John Stezaker, Whitworth Art Gallery, Manchester

Words I associate with the work of John Stezaker as I walk round his current exhibition in the Whitworth Art Gallery in Manchester, include: cool (by which I mean contrary to hot, as opposed to fashionable, although some would say cool is fashionable), subtle, precise, calm, quiet (possibly silent), still, deeply-moving, considered, serious, wry, funny (especially the Marriage series). For those who don’t know his work, Stezaker creates collage in several growing series, and has been doing modestly for decades, usually by combining two images, sourced from promotional photographs of actors or scenes from old black and white films, postcards of landscapes and waterfalls, or simply cutting shapes or figures out of an image. Having the appearance of extreme simplicity, the work shows the artist’s hand and mind to be wholly present, although his physical intervention is minimal. The placement of one image over another is so precise it is clear that the vast majority of the work involved is in the looking for the right combination of images and the absolute correct placement, before very quickly sticking them down. There is an almost nostalgic visceral pleasure in the physicality of the work, the photographic prints, the postcards, the clear evidence of scissors and glue. Although you can understand Stezaker’s work from a digital reproduction, you get more from seeing the original physical work. 

In the Mask series, where postcards obscure the faces of film stars, the forms in the depicted landscapes and waterfalls subtly mirroring the forms in the obscured face, Stezaker reveals to us the hidden depths behind the masks we present to the world, the existential anguish lying just beneath the facade we project, the turmoil under the thin and fragile surface.
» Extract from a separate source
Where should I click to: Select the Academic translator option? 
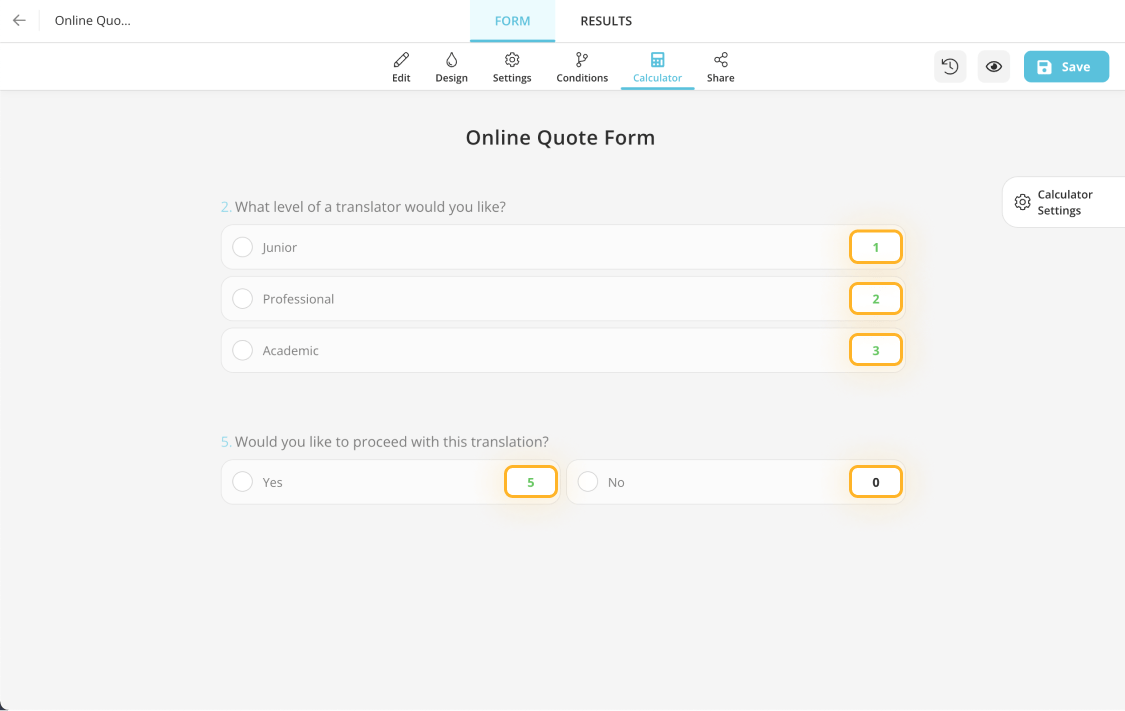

In the Waterfall series, where a postcard of a waterfall separates a leading man from his leading lady, we witness the impenetrable distance which separates us all from each other, even lovers. Stezaker tells us we are all inherently unknowable, yet intimately connected, islands. In the Tabula Rasa series, where one character in a scene is obscured by a white rectangle cut out in perspective to show the direction of the obscured individual’s scrutiny, the attention of everyone else in the scene being on the white rectangle, Stezaker demenstrates we are each a blank screen onto which it is others who project their ideas of who it is we are, or who we appear to be in relation to them. Or, conversely, is it only I that can’t see the real me? Am I in fact revealed only through the gaze of others? I only exist because I am seen by others. Through John Stezaker’s work I feel I know him, I feel a connection to him, I feel I understand how he thinks and how he feels, but, of course, I don’t. I know only his work, which is his mask, his projection, his tabula rasa.